L'objectif du projet est de contribuer à l'économie paysanne et locale à travers l'autonomisation des femmes et leur participation à la production avicole, en promouvant des pratiques durables d’élevage, respectueuses de l'environnement et des écosystèmes du bassin du lac Atitlán. 

Lors d'un atelier donné par Ana, Marta lui a dit que chaque jour, les femmes de Chuisolis doivent parcourir plusieurs kilomètres pour se rendre au moulin de nixtamal le plus proche. Le nixtamal est le produit du mélange de grains de maïs moulus avec de l'eau et de la chaux ; une fois le maïs moulu, les femmes rentrent chez elles en portant la pâte qui sert à faire les tortillas pour les trois repas de la journée, la tortilla de maïs étant la nourriture millénaire des Mayas. La plupart du temps, les moulins de nixtamal sont des entreprises dirigées par les hommes de la communauté, raconte Ana.

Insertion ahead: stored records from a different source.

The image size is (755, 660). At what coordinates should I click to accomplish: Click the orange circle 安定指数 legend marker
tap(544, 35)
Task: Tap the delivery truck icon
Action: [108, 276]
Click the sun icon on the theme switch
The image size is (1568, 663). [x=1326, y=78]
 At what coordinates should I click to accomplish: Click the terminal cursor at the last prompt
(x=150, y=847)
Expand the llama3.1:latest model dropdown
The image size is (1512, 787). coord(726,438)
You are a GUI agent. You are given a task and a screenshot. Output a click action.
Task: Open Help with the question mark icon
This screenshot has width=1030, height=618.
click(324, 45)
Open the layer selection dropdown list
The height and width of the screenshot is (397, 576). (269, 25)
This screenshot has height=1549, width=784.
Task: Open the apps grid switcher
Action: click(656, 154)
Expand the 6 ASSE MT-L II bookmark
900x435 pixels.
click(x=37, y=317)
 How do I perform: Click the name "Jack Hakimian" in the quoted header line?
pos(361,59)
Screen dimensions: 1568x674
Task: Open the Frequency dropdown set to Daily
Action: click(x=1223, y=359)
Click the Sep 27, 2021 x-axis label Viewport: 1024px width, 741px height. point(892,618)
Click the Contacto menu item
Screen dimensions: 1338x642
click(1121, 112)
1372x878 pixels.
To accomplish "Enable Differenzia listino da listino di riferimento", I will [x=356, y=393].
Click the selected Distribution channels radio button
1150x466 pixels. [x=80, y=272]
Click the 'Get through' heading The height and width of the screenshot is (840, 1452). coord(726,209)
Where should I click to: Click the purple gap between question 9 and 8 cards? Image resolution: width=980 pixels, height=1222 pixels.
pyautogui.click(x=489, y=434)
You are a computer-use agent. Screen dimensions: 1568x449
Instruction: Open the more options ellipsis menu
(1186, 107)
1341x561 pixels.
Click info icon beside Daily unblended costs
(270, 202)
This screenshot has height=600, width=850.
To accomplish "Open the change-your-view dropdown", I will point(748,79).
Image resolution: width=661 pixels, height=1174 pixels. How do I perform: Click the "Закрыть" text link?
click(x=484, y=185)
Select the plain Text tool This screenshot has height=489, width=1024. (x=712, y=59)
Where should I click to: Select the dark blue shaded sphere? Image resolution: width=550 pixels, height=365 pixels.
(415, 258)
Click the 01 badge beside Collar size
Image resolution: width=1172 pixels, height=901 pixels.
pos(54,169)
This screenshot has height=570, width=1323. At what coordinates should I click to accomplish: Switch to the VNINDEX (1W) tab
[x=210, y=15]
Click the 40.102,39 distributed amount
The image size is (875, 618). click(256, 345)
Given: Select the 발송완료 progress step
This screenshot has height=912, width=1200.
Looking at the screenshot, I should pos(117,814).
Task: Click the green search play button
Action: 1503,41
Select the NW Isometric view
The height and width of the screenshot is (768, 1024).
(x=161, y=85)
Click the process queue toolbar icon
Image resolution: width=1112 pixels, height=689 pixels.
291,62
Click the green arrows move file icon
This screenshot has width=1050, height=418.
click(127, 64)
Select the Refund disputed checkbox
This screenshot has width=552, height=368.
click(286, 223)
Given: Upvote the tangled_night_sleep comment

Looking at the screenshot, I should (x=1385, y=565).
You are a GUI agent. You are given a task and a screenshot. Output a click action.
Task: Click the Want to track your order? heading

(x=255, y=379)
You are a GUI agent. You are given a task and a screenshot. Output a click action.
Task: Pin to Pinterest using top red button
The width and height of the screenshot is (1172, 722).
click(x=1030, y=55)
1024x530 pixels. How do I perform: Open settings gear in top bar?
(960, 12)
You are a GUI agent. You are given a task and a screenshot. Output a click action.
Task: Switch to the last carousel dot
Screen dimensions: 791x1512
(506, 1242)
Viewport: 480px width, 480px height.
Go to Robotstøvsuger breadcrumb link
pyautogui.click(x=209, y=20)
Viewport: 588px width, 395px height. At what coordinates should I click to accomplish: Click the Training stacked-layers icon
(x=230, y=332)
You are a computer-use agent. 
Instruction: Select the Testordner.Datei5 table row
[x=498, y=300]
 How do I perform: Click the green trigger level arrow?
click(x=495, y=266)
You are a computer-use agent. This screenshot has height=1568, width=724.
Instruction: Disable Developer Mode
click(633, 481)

« La communauté de Chuisolis a été très spéciale pour moi. Marta, l'une des bénéficiaires, s'est entretenue avec plusieurs femmes de la communauté afin de former un groupe et de pouvoir entreprendre ensemble. Un premier groupe de femmes lui a dit non, un second a aussi refusé », relate Ana, rappelant les difficultés organisationnelles auxquelles Marta a été confrontée au début. « Jusqu'à ce qu'elle réussisse à convaincre deux amies (Carmelina et Fidelia) de démarrer l'entreprise du moulin de nixtamal, qu'elles ont reçu grâce à un don de l'ambassade du Canada au Guatemala. »

Les trois femmes ont assisté à tous les ateliers d'entrepreneuriat donnés par Ana et ont reçu un diplôme. « Ici, nous sommes très touchés par la pandémie, on ne peut ni travailler ni sortir. Ça nous affecte profondément, parce qu'il n'y a pas de travail, on ne peut pas gagner d'argent », commente Marta à Ana après un atelier.

L'idée commerciale de Marta, Carmelina et Fidelia est d'avoir un moulin dans la communauté afin que les femmes n’aient plus à marcher autant pour se procurer la pâte de maïs, et de l’offrir à un prix juste et solidaire, pour rendre l'entreprise durable et ainsi pouvoir subvenir aux besoins de leurs trois familles. « Nous avons de nombreux besoins ici, dans ce canton où nous vivons. Nous sommes bien pauvres, nous n'avons pas d'argent, il n'y a pas de travail ici », dit Marta. « Pourvu que [notre situation] change un peu grâce au soutien que vous nous apportez. Nous avons besoin de force, de quelque chose pour soutenir nos familles avant tout. Nous avons des ressources limitées, mais nous sommes ensemble, trois femmes unies décidées à travailler ensemble. Recevoir un moulin est d’un grand appui, c’est une aide précieuse que nous apporte le CECI ».

Grâce aux contributions d'Ana à travers ses ateliers, Marta, Carmelina et Fidelia se sentent soutenues et prêtes à lancer leur entreprise de moulin à nixtamal et à réaliser leur rêve de pouvoir subvenir dignement aux besoins de leur famille.

 

* Le programme de coopération volontaire du CECI vise à améliorer le bien-être économique et social des personnes les plus pauvres et les plus marginalisées en Afrique, en Asie et dans les Amériques. Le CECI vise particulièrement à renforcer la place des femmes et des jeunes femmes comme leaders et actrices de changement, pour un développement durable et inclusif. En partageant leurs compétences et leurs expertises, et  en travaillant en étroite collaboration avec des partenaires locaux, les volontaires du CECI contribuent à renforcer le pouvoir économique des femmes et des jeunes femmes, ainsi que la résilience des communautés face aux changements climatiques.